Task description: Reproduce the entries verbatim; no pictures.
--- Data to use Enclosed Below ---
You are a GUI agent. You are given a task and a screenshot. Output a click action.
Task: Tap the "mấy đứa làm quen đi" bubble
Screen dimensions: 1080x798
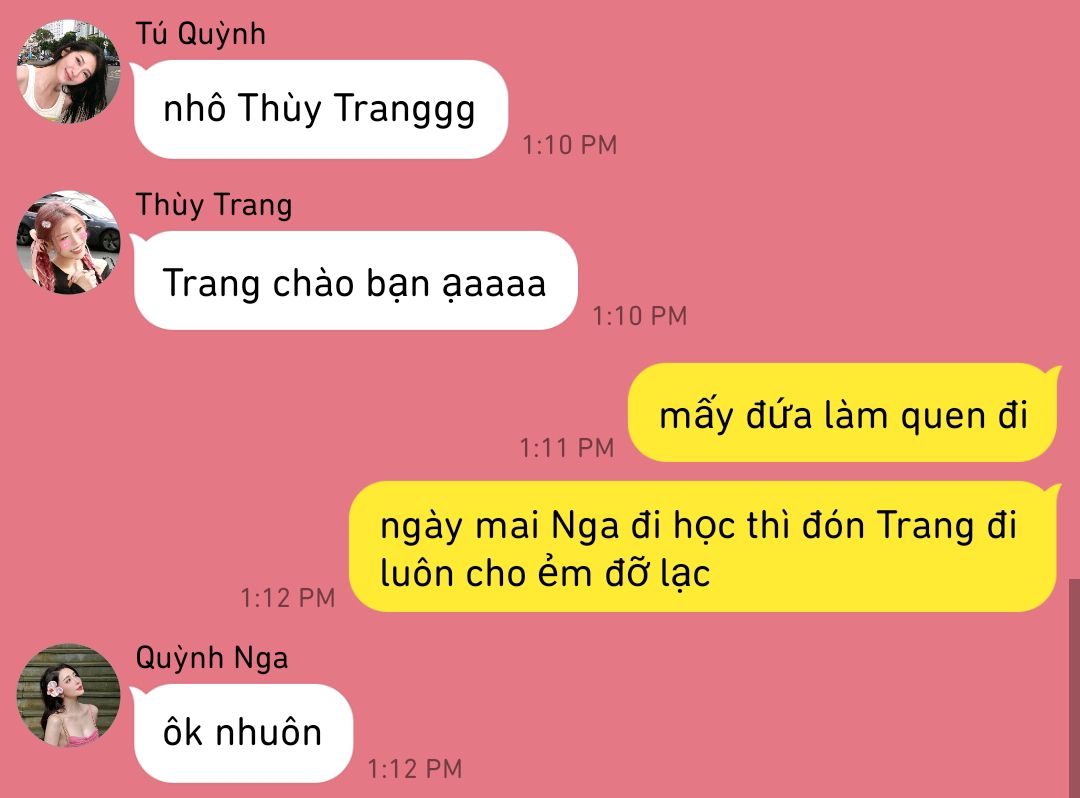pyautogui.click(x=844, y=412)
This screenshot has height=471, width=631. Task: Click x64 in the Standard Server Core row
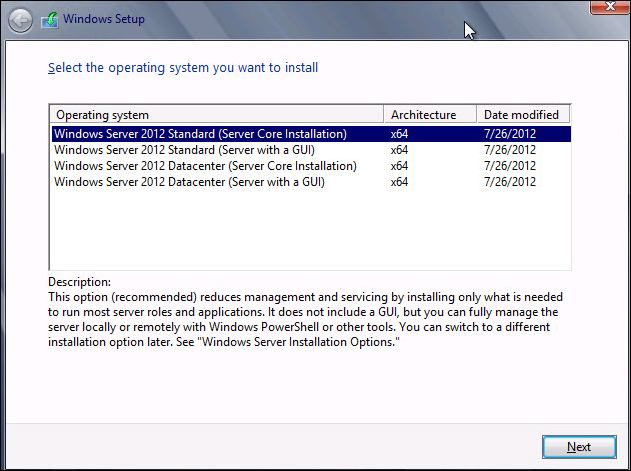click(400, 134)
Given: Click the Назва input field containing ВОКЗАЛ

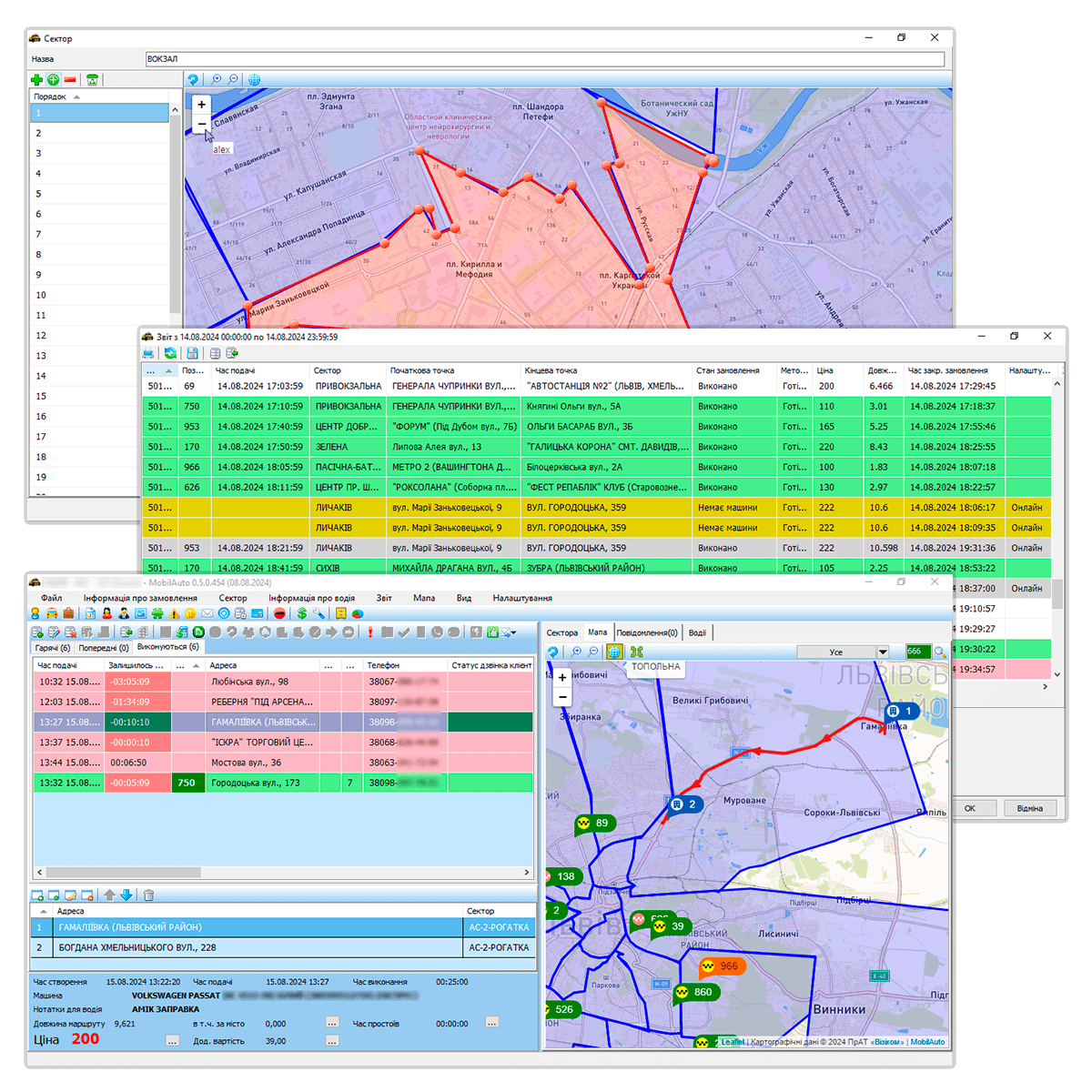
--- End of Enclosed Data to use ---
Output of the task:
You are a GUI agent. You are given a task and a screenshot. Output a click action.
Task: Tap the "mấy đứa làm quen đi" bubble
Screen dimensions: 1080x798
pyautogui.click(x=844, y=412)
This screenshot has height=471, width=631. Task: Click x64 in the Standard Server Core row
click(400, 134)
Given: Click the Назва input field containing ВОКЗАЛ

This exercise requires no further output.